The phrase 'transitional period' is a linguistic device designed to distract from the fact that your team is currently rubbish. It implies a temporary state; something outside the norm; a bridge between two eras of relentless success.
"Once we're through this transitional period, we'll be sweeping all aside, don't you worry," is the subtext. But it doesn't always work like that. Sometimes a transitional period takes root and refuses to shift. Ask the Windies about that.
Or for an alternative view, ask Australia. The team that brushed England aside in late 2013 was in a transitional period until… well, until about a fortnight before, actually. How did they emerge from their malaise? Well let's return to that in a minute.
The problem with viewing your cricket team's performances in terms of eras is that it encourages the notion that the old and the new are somehow unrelated. If so-and-so's from the old era, he needs to be discarded so that we can hurry towards the new era and get started early.
Young players are always the future, but you can't accelerate time. Fall far enough behind the required run-rate in a 50-over match and settle for batting out the overs and you can certainly slow time considerably, but you cannot accelerate it.
More than one player has been stigmatised by poor international performances when prematurely selected and it can be hard to overcome that later in your career, when you're genuinely worthy of selection. Perceptions endure, which is why a headlong rush towards the future can be counterproductive.
Part of the reason why we try and take shortcuts to the future is because older players can become stigmatised too. Despite countless examples of players bouncing back stronger from adversity, fans and selectors are still liable to mentally draw a line under the career of a player in their early 30s if they've had a bad year.
This is especially true if the team in question has also had a bad year, because that encourages that view that it's the end of an era and that it's time to move onto the next one.
If you want some specific examples, many are keen to hurry Jonathan Trott and Matt Prior out of the England team, while bit-part players like Michael Carberry, Nick Compton and Chris Tremlett are similarly regarded.
None has performed particularly well of late, but with Kevin Pietersen and Graeme Swann already having departed, team rejuvenation is underway anyway.
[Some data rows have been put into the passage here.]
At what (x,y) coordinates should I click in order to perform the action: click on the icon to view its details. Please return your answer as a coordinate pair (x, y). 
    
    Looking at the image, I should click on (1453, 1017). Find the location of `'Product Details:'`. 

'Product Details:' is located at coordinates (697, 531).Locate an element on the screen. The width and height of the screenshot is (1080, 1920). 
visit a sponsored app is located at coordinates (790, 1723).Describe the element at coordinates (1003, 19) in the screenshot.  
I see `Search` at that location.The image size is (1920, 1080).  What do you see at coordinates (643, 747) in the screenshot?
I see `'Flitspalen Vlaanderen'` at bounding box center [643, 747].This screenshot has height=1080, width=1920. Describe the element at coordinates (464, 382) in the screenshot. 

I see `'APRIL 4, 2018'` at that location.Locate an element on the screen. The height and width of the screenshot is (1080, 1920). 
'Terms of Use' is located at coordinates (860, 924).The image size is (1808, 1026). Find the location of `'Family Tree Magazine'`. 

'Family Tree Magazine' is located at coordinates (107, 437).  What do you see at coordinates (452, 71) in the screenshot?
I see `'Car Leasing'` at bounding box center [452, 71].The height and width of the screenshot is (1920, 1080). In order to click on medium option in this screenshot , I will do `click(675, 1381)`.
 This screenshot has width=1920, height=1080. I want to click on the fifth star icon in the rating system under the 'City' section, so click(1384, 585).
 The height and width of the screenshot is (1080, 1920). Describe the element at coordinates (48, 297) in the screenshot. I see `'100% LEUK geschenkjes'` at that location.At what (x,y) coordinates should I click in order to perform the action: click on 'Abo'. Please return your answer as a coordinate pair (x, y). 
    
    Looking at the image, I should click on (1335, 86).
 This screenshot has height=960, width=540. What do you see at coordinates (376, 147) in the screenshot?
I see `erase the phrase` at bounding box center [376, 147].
Why the compulsion to do more? Has replacing half a side with inexperienced youngsters ever really worked?
Which brings us back to Australia. Their transitional period was characterised by so many experimental selections that absent-mindedly spinning an apple in a supermarket could have earned you a call-up at one point in time. The future arrived daily, only to be replaced by an entirely different future the day after.
But the new era, when it came, what did that look like? Which players finally dragged Australia out of transitional period purgatory?
There were 36-year-olds, Chris Rogers and Brad Haddin. There was David Warner, suspected of being a Twenty20 batsman and repeatedly pushed aside for disciplinary reasons. There was the drinks carrying spinner, Nathan Lyon, who had always been considered second-best to someone… anyone. There was the ravaged body of Ryan Harris, 34 years young, except for his knees.
And finally, there was Mitch. Mitchell Johnson is perhaps the standard bearer for 'whoa there, hold your horses, let's not discard people too hastily.'
It feels like there have been more Johnson returns than the J section at the tax office, but yet somehow, at the age of 32, he delivered passage out of Australia's transitional period. For Australia, it was the most familiar of players who ushered in the new era.